Galería Tomás March is proud to present the exhibition “Ilbehera” by Manu Muniategiandikoetxea (Bergara, 1966). This is his third exhibition in Valencia, following shows in My Name’s Lolita Art in 2000 and 2003. He has also exhibited in many other galleries and museums in Spain including Espacio Mínimo Madrid, in Art Basel Miami Beach 2004, Sala Rekalde (Bilbao), Galería Palma Doze (Villafranca del Penedés, Barcelona), Trinta (Santiago de Compostela), Centro de Arte Santa Mónica (Barcelona), Galería DV (San Sebastián), etc.
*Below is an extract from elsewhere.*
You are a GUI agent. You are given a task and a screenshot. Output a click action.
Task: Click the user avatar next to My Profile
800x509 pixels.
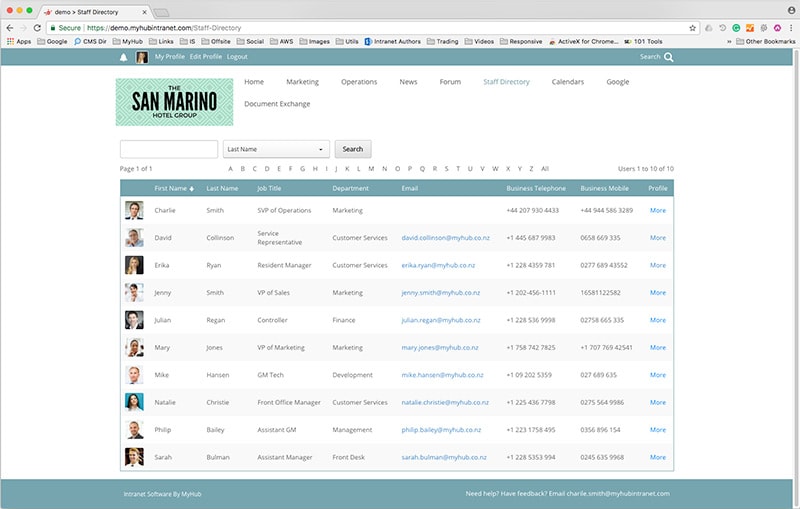[x=142, y=57]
His work is included in many major Spanish collections like Altadis, L’Oreal, Caja Madrid, Banco de España, Coca Cola, Museo Artium, Unión Fenosa, City Council of Pamplona, etc.“Conscious of the difficulty which painting faces when competing with other media in the
construction of an effective dialogue with the real world, Manu Muniategiandikoetxea has been progressively building, from the stance of a painter, a series of extraordinarily flexible strategies in which he demonstrates that this medium is capable of sustaining a continual renewal of its discursive potentiality. First of all, he opts for exploring what is foreign to this medium: real space; and he does so by exploding the plane and expanding the pictorial practice, redirecting it towards a spatial deployment through the elaboration of structures that escape the idea of representation and are transformed into objects.
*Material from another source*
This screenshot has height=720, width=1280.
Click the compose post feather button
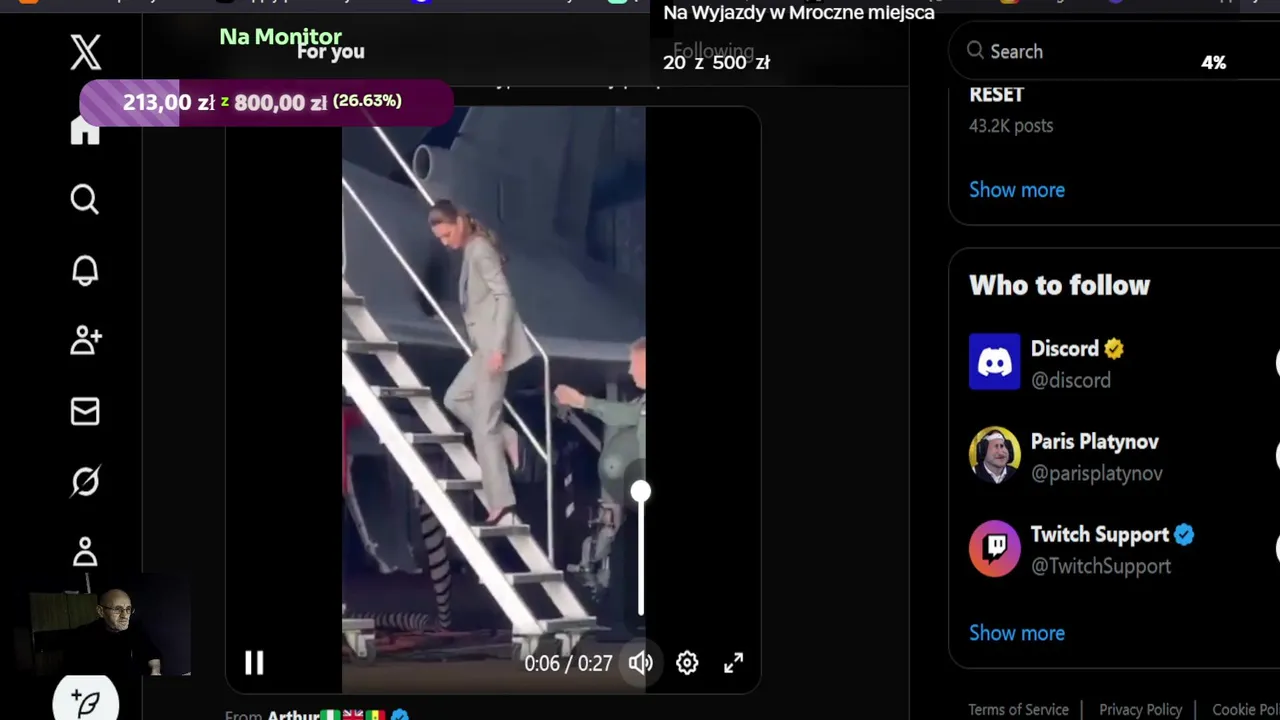86,700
The primary consequence of this slippage is that an interpretation of his drawings, paintings and sculptures can only be addressed as an indissoluble whole, as different states of the same question. This then suggests an understanding of the sequential process where one single form, one single element, appears again and again—like in a play of mirrors—from the plane to the space, from the small format to an enormous scale that even opens up to the interior, from the drawing to its objectual correspondence or, even, that it might be this very presence in space which is also transformed into an exploration of the plane. Muniategiandikoetxea deploys a whole visual and conceptual machinery that functions like a test ground in which some pieces offer continuity in others, where some resolutions find support in others and each work takes on the dimension of an element in an permanently unfinished process. In much the same way, he co-opts citations and references to the history of art—with artists ranging from Basque sculptors to Russian constructivists, especially Oteiza and Ibarrola, Rodchenko and Popova, or more contemporary names like Nauman and Kippenberger—and he builds bridges with other art languages—literature, film, photography and comic—or allows aspects of subjectivity and experience of the everyday to become the raw material that feeds and expands his work.”